The African traveller's last visit is to France. He made an earlier attempt to see that country, but, finding it ravaged by invasion and by civil war, deferred his design to a quieter time. Such a time does not arrive; but he cannot leave one of the most important countries of Europe unseen. On landing in France, he finds the condition of things even worse than he had anticipated. But he resolves to penetrate to Paris, in spite of the dangers of the road. He passes through desolated regions, where only the smoke rising from black heaps gives sign of former villages, and where the remaining trees, serving as gibbets, still bear the trophies of the reciprocal justice which the nobles and gentlemen of the country have been executing on each other.

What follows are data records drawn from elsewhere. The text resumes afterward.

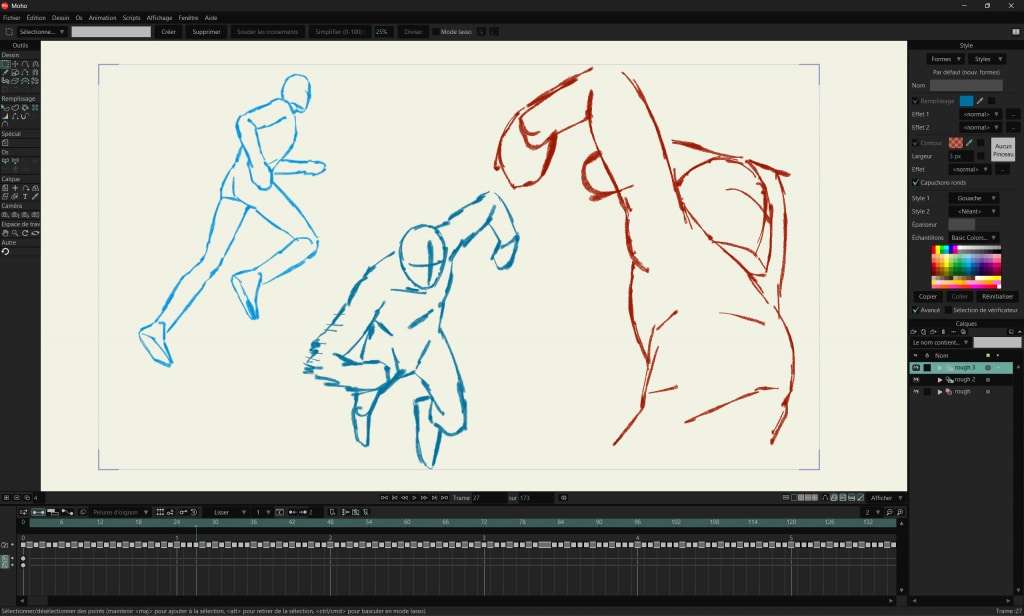Select the hand pan workspace tool

click(5, 233)
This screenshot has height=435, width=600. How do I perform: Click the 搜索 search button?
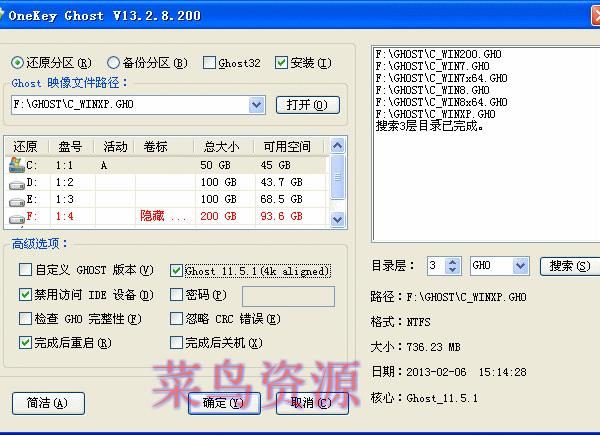(x=568, y=266)
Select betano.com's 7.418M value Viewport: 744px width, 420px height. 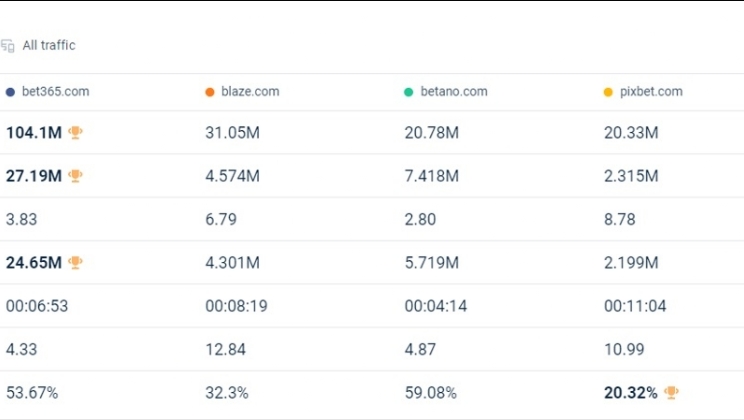point(431,176)
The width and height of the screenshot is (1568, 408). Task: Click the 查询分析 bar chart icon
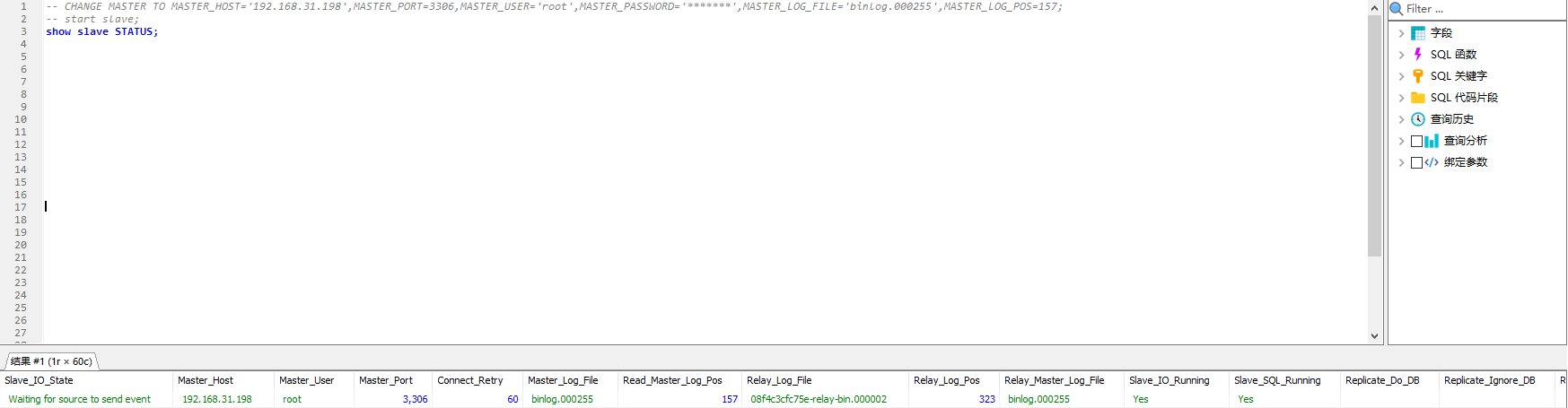click(1432, 141)
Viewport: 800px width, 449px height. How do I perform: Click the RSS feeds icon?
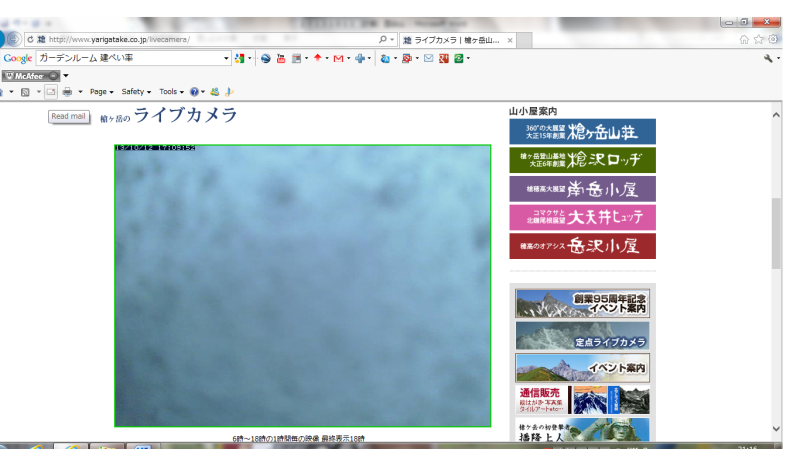[26, 91]
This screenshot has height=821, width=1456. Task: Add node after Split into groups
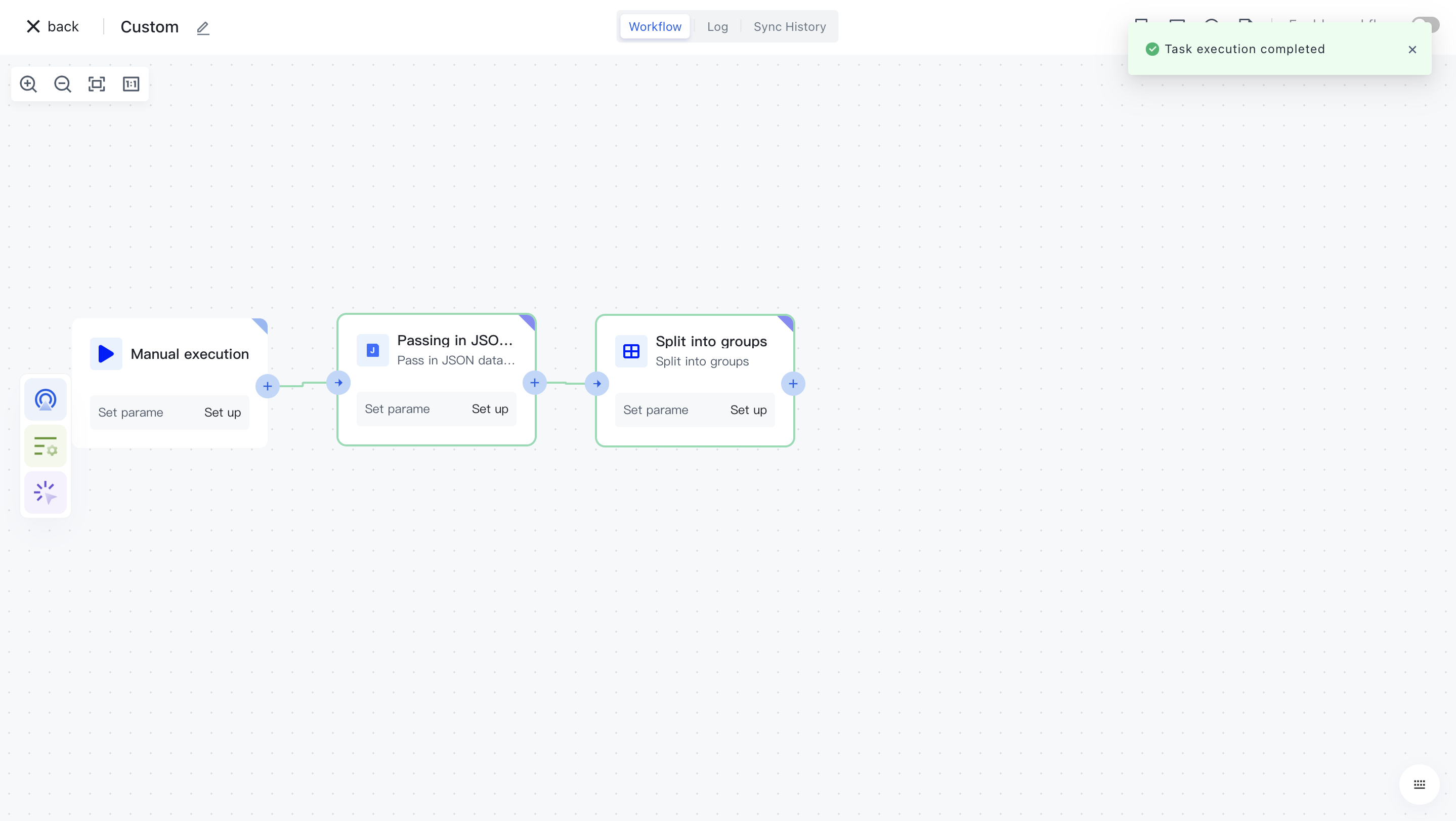(793, 384)
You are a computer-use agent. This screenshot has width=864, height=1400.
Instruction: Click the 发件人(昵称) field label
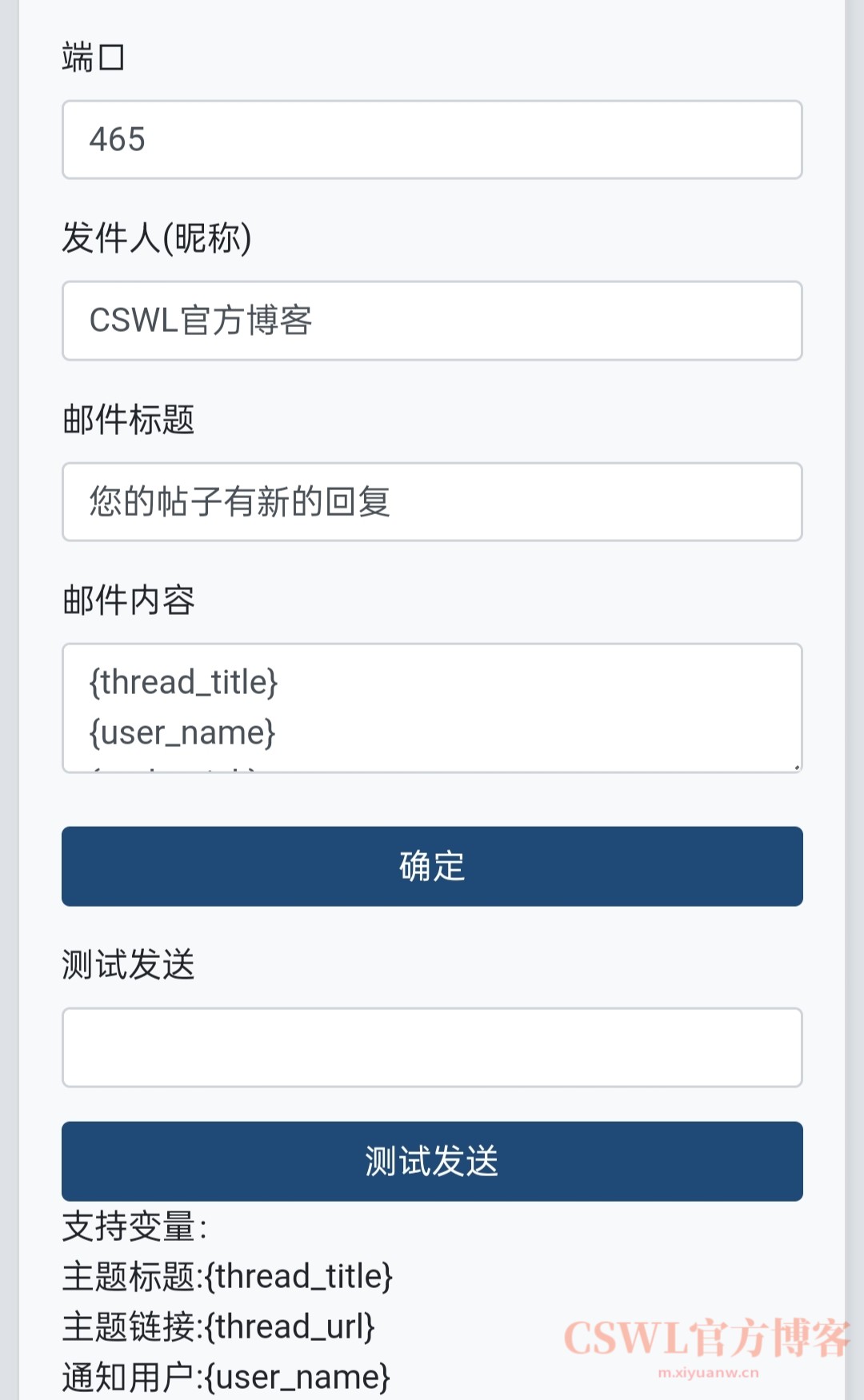(x=157, y=238)
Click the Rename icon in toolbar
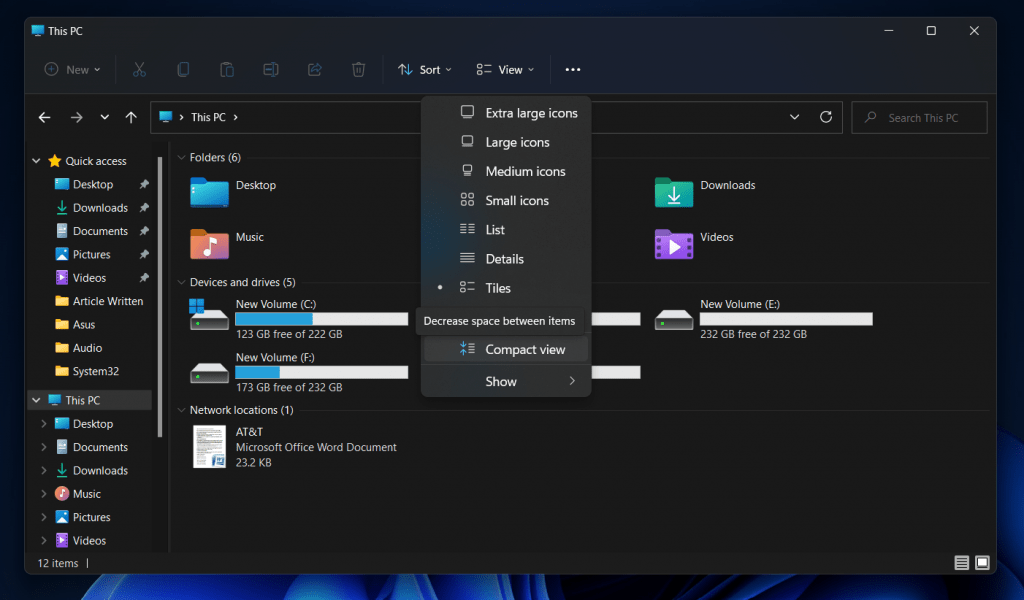 click(271, 70)
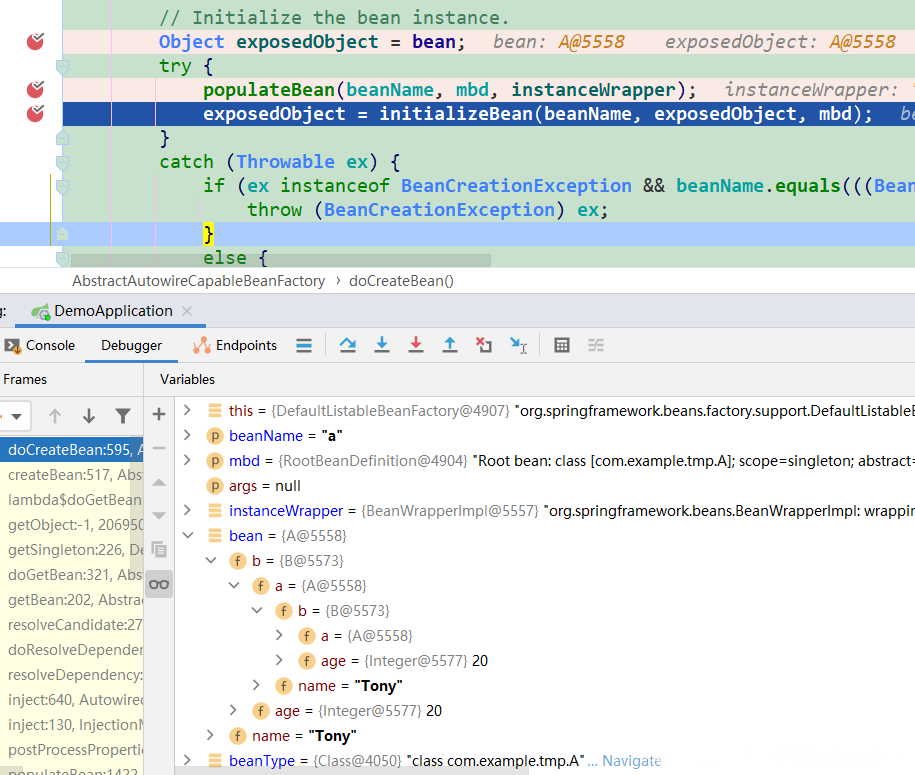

It is on this journey through France that the Mandingo learns to be truly grateful for having been born in a civilized country. The unfortunate land in which he now finds himself has at its head a young prince who has robbed his own mother and sent her to prison. Such impious guilt cannot, the African feels, fail to draw down the vengeance of Heaven. Accordingly, when he reaches the capital, he finds the inhabitants engaged in an indiscriminate slaughter of their friends and neighbors. It almost seems to a stranger that the city is built on red clay, so soaked are the principal streets with blood. The traveller meets no one sane enough to give an explanation of this state of things. Nor does he require one. It is plain that this people is afflicted with a judicial madness, sent upon it for the crimes of its chiefs. He finds his way to a street where the work seems completed. All is quiet here, except where some wretch still struggles with his last agony, or where one not yet wounded to death is dragging himself stealthily along the ground towards some covert where he may perhaps live through to a safer time. The stranger stoops compassionately to a child that lies on its dead father; but, as he raises it, he feels that the heaviness is not that of sleep, and lays it back on the breast where it belongs. In a neighboring quarter the work is still at its highest. Where he stands, he hears the yell of fury, the sharp cry of terror, the burst of discordant laughter, rise above the clang of weapons and the clamor of threatening and remonstrance; while, under all, the roar of a great city in movement deepens with curse and prayer and groan. And now a woman rushes from a side-street, looks wildly round for refuge, then runs, shrieking, on, until, stumbling over the dead bodies in her way, she is overtaken and silenced forever.
He has made his way out of France, and is planning new journeys, when he receives, through some travelling merchants, a peremptory summons from his father, who has heard such accounts of the barbarous state of Europe that he regrets having given him leave to go out on this dangerous exploring expedition.
Our Mandingo did not meet the tragic fate of Bemoy, to whom the friendship of the whites proved fatal. He returned in safety to his country.